* [Set problem]: Copy the text of every item below word for word, and leave the pictures out of your copy.

BEGIN

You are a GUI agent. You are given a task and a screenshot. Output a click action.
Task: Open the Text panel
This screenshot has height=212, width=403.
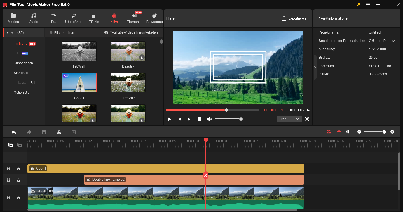[x=53, y=18]
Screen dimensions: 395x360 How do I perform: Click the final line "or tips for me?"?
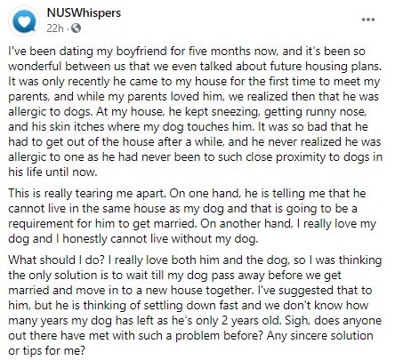click(46, 351)
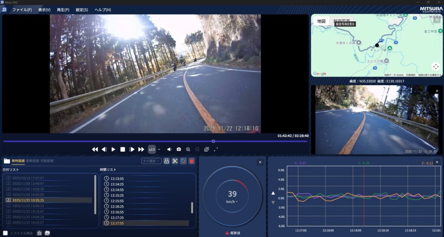
Task: Select date entry 2025/11/22 13:06:23
Action: [x=28, y=205]
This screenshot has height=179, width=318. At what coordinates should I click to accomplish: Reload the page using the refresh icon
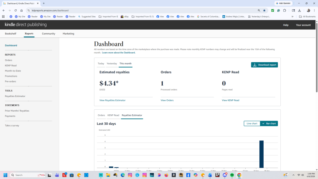[x=16, y=10]
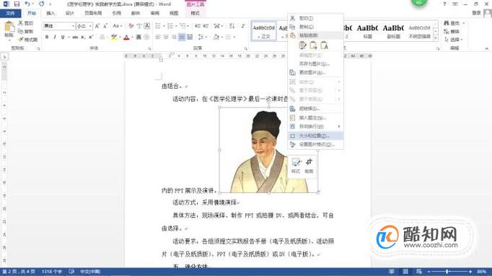Image resolution: width=492 pixels, height=276 pixels.
Task: Toggle Italic formatting in the ribbon
Action: pos(55,37)
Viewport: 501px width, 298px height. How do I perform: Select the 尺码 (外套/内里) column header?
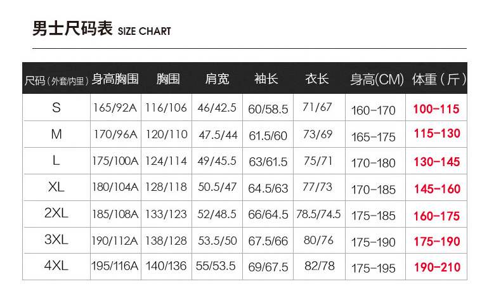[56, 81]
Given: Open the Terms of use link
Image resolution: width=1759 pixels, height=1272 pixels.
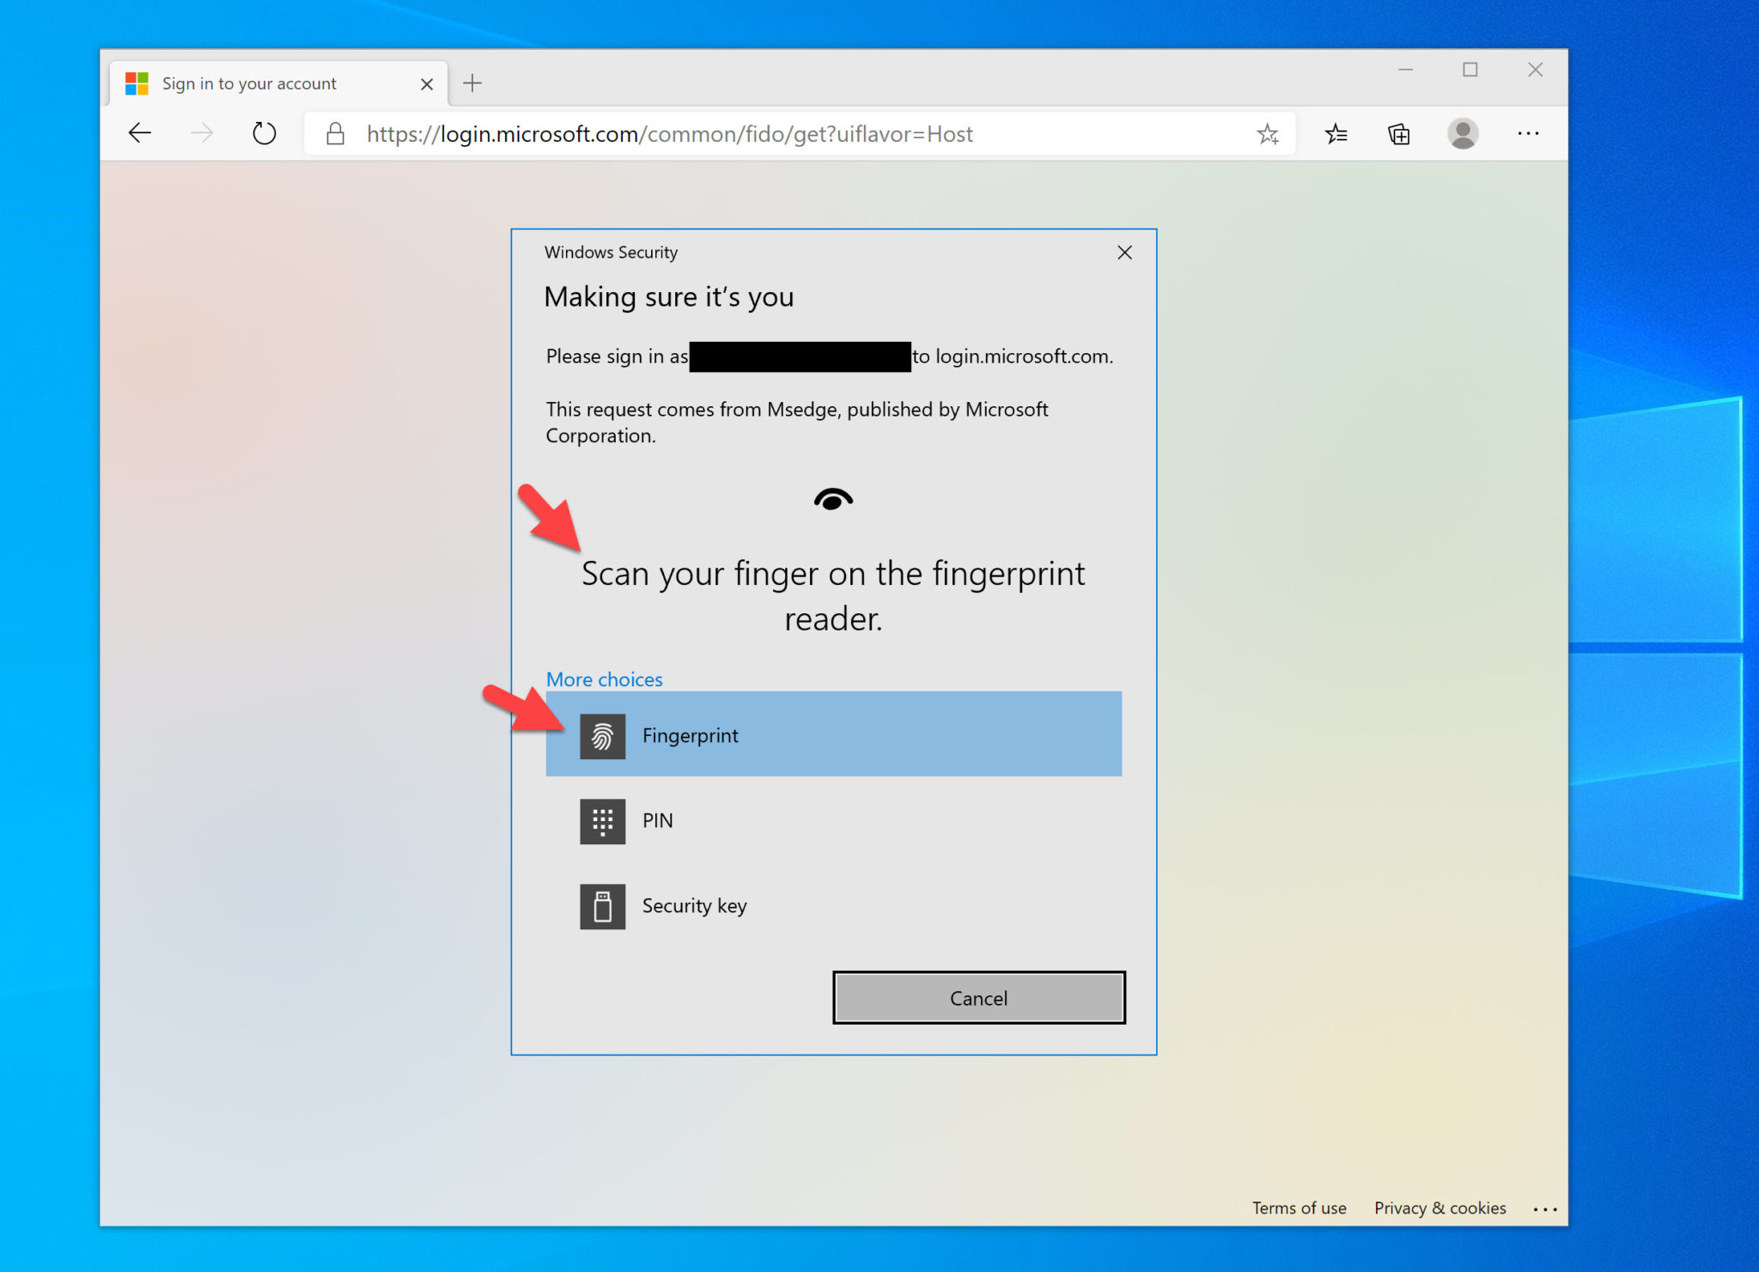Looking at the screenshot, I should [x=1299, y=1208].
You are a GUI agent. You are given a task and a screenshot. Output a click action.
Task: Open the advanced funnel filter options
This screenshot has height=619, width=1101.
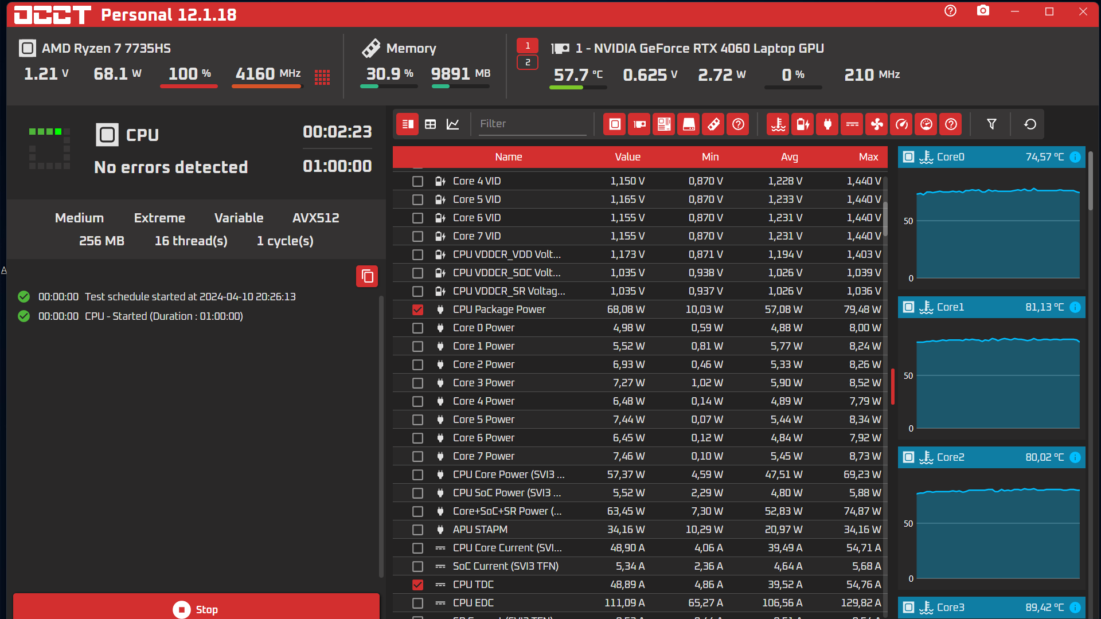tap(991, 124)
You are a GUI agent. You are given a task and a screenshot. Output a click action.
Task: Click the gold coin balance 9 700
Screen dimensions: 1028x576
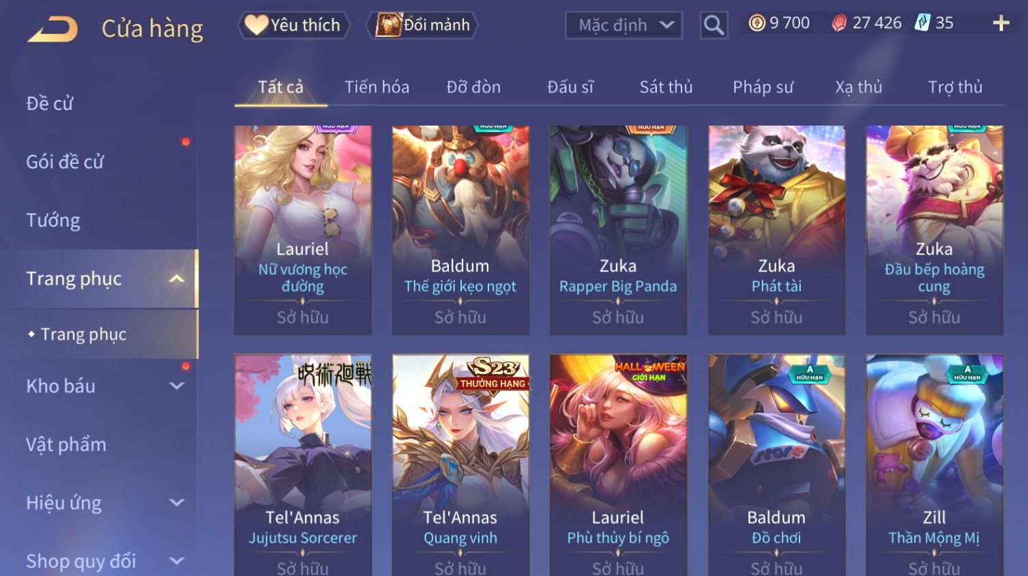click(779, 23)
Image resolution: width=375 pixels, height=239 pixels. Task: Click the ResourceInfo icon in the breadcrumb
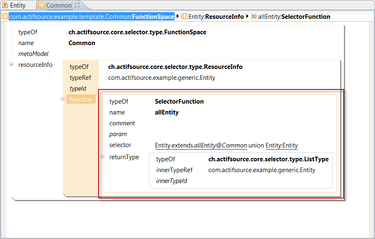click(x=184, y=17)
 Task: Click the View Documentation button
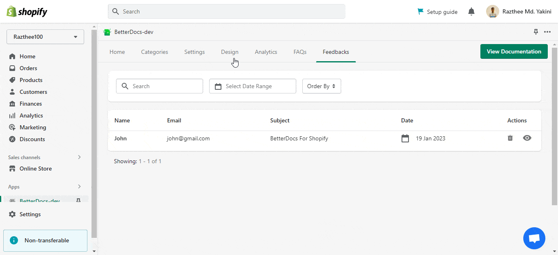pyautogui.click(x=513, y=51)
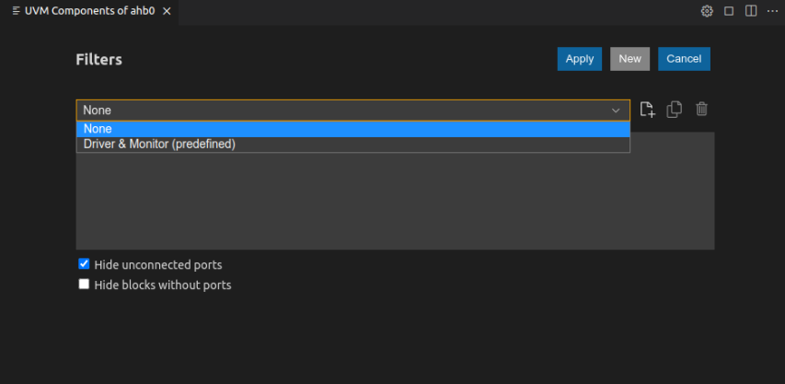Click the Filters heading text
The image size is (785, 384).
[x=98, y=60]
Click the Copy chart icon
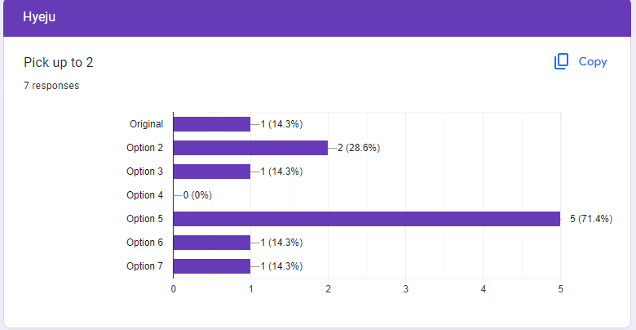 click(x=561, y=61)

END

* [Complete output]:
You are a GUI agent. You are given a task and a screenshot. Output a click action.
Task: Open the Text panel
This screenshot has height=212, width=403.
[x=53, y=18]
Screen dimensions: 395x360 How do I perform: Click the final line "or tips for me?"?
click(46, 351)
Task: Select date entry 2025/11/22 13:06:23
Action: [x=28, y=205]
This screenshot has height=179, width=318. At what coordinates should I click to accomplish: Reload the page using the refresh icon
[x=16, y=10]
Image resolution: width=492 pixels, height=276 pixels.
Task: Toggle Italic formatting in the ribbon
Action: pos(55,37)
Viewport: 501px width, 298px height. How do I perform: Select the 尺码 (外套/内里) column header?
[56, 81]
Given: Open the Terms of use link
Image resolution: width=1759 pixels, height=1272 pixels.
Looking at the screenshot, I should [x=1299, y=1208].
You are a GUI agent. You are given a task and a screenshot. Output a click action.
Task: Open the advanced funnel filter options
This screenshot has height=619, width=1101.
tap(991, 124)
You are a GUI agent. You are given a task and a screenshot. Output a click action.
Task: Click the gold coin balance 9 700
Screen dimensions: 1028x576
click(779, 23)
Image resolution: width=375 pixels, height=239 pixels. Task: Click the ResourceInfo icon in the breadcrumb
click(x=184, y=17)
 Task: Click the View Documentation button
pyautogui.click(x=513, y=51)
Click the Filters heading text
The image size is (785, 384).
[x=98, y=60]
Click the Copy chart icon
 click(x=561, y=61)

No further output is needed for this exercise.